L'adhésion en tant que membre permanent de la Corée du Sud à l'Organisation pour la coopération des chemins de fer (OSJD) semble être un vœu pieux.
D'après le ministère de l'Aménagement du territoire et des Transports, si l’adhésion de Séoul était à l’ordre du jour de cette haute instance internationale lors de sa 43e conférence ministérielle tenue hier à Oulan Bator en Mongolie, elle n'a finalement pas été acceptée par Pyongyang. Pour devenir un nouveau membre de cet organe, il est obligatoire d'obtenir l'accord unanime des 28 pays membres permanents, y compris de la Corée du Nord.
L'effort du gouvernement sud-coréen ne date pas d'hier.
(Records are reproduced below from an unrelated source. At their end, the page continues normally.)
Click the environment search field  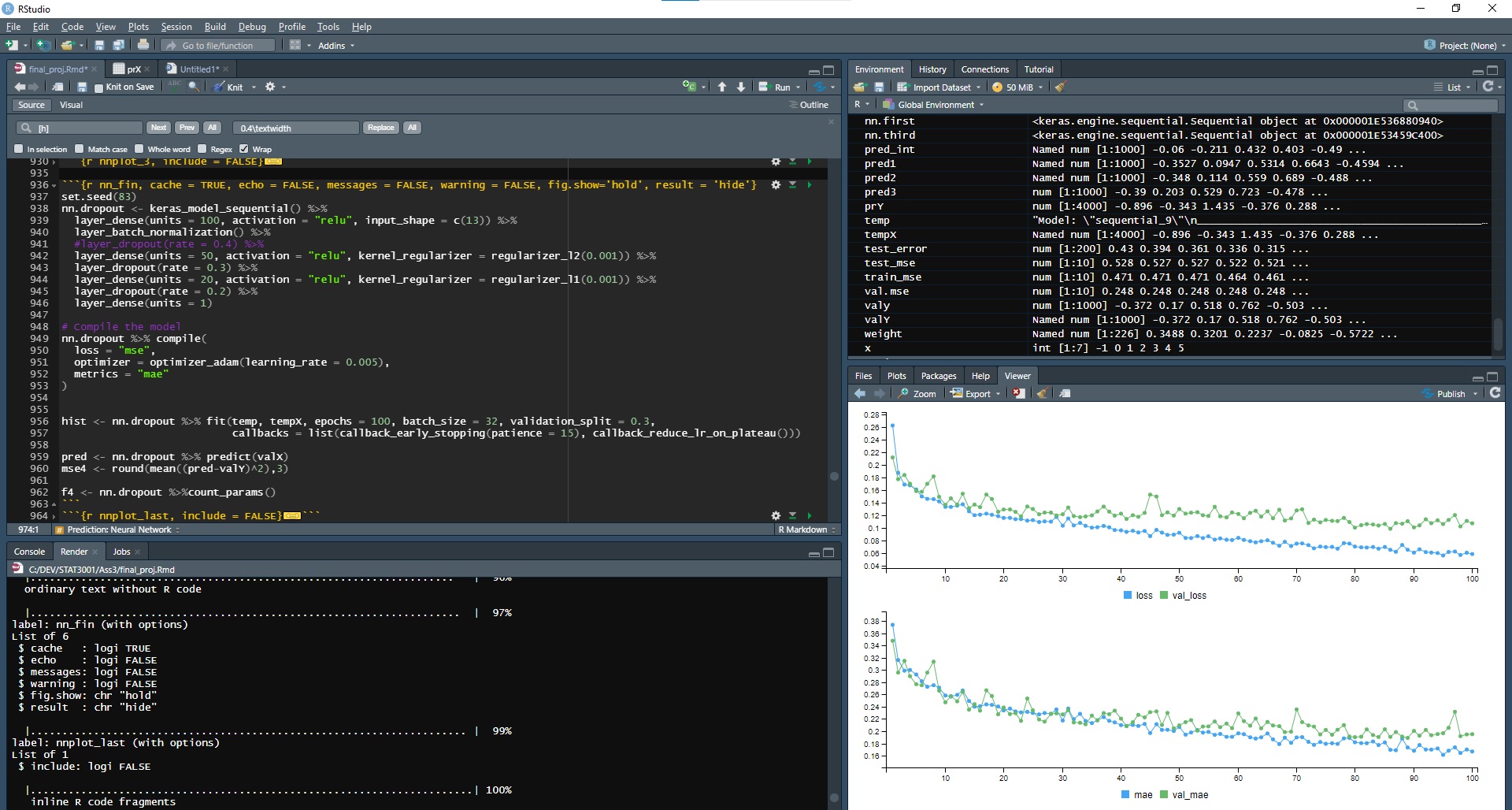click(1456, 106)
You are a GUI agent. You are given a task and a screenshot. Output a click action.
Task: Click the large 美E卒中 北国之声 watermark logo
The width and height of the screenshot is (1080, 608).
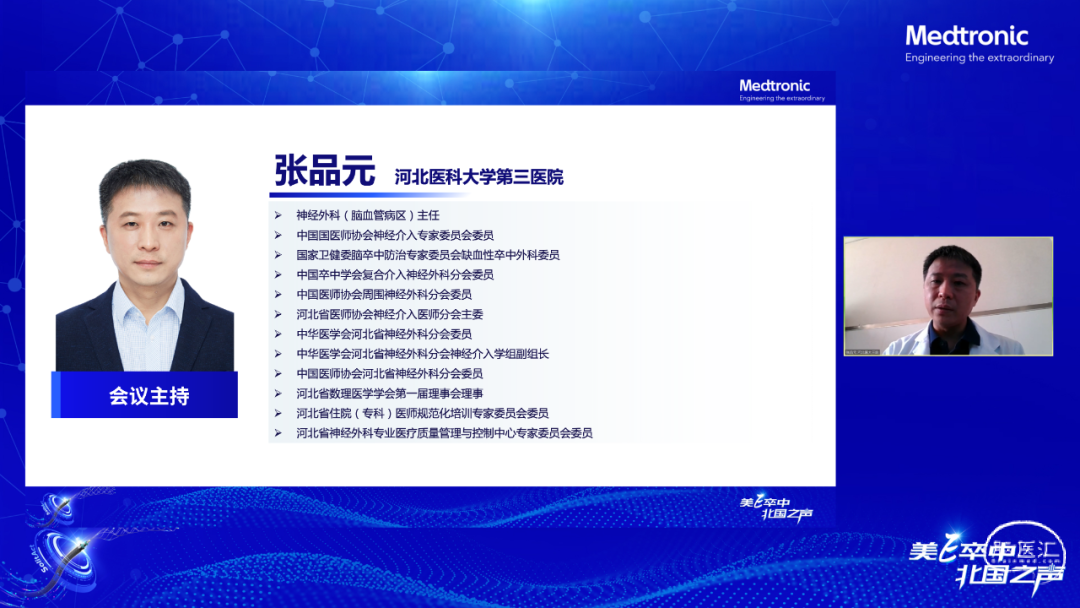(x=985, y=562)
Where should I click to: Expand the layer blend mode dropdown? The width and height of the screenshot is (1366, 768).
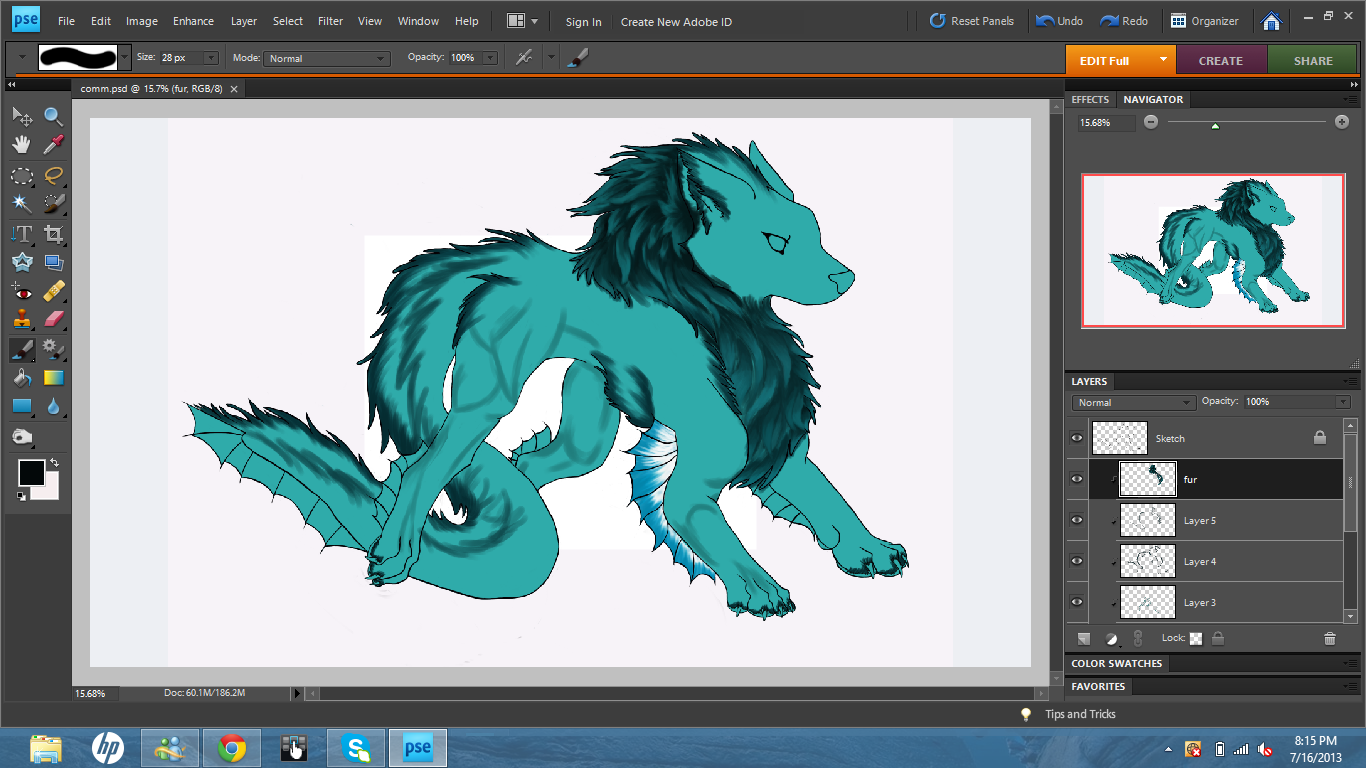[1133, 402]
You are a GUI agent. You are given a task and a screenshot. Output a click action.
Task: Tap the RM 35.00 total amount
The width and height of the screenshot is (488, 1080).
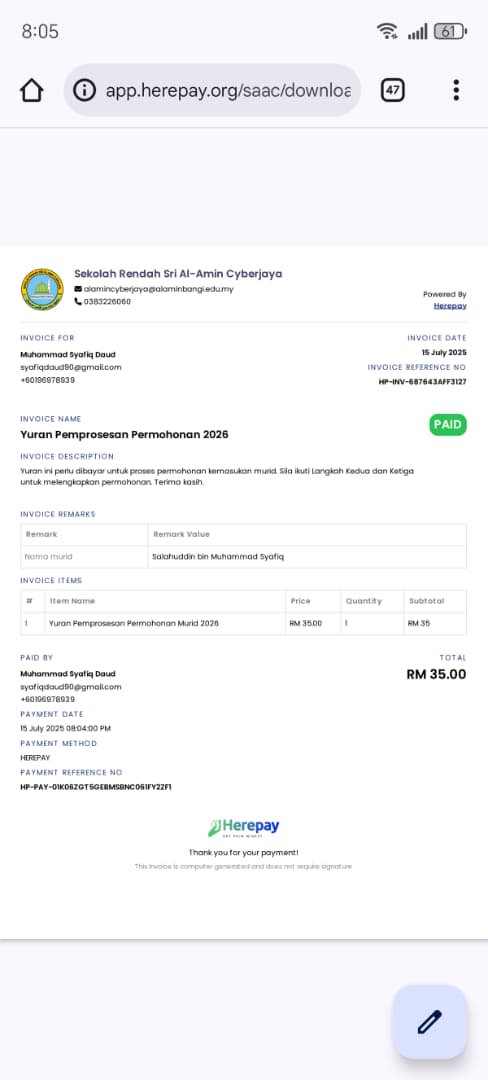(436, 674)
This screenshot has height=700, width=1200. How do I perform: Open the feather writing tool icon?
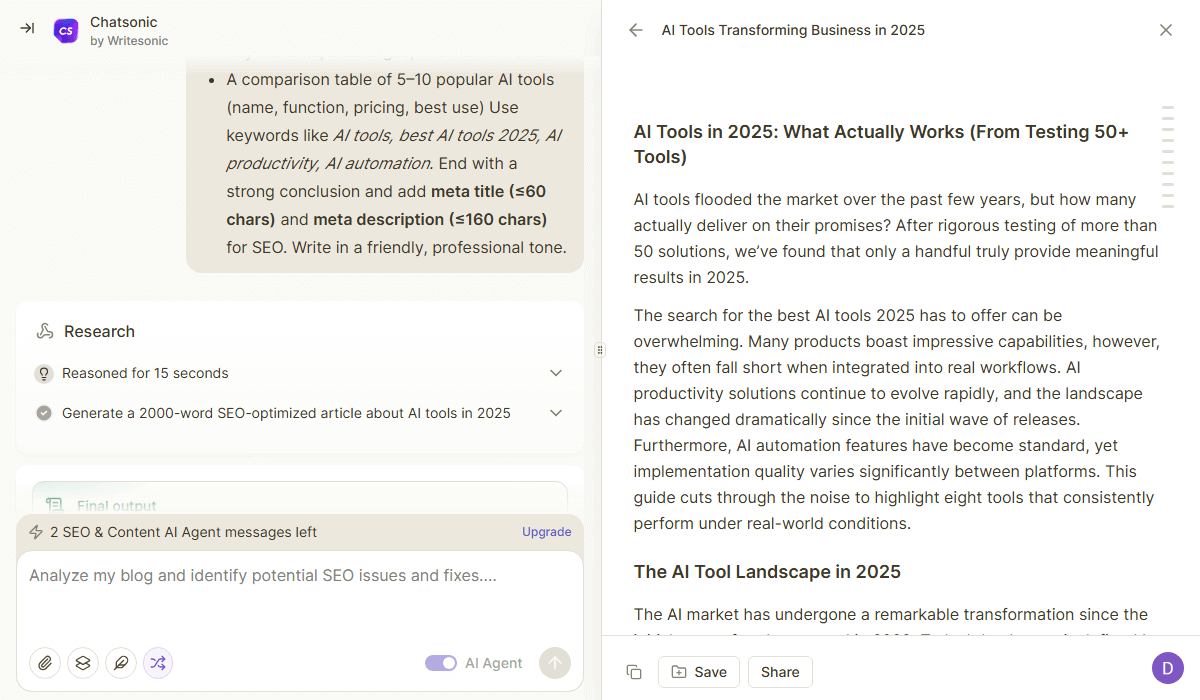click(120, 663)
En effet, Séoul avait essayé de s'y inscrire en 2003 après avoir accompli la construction de la partie sud-coréenne de la ligne Gyeong-eui, la voie de chemin de fer reliant Séoul à Sineuiju en Corée du Nord. Cette initiative était néanmoins restée vaine, encore une fois à cause de l'objection de Pyongyang.
Pour rappel, l’OSJD est une organisation internationale fondée en 1956. Elle a pour principal but de promouvoir la coopération dans le domaine ferroviaire entre les pays de l'Asie centrale et de l'Europe de l'Est. Pour utiliser le transsibérien ou le transchinois, il est indispensable d'y adhérer.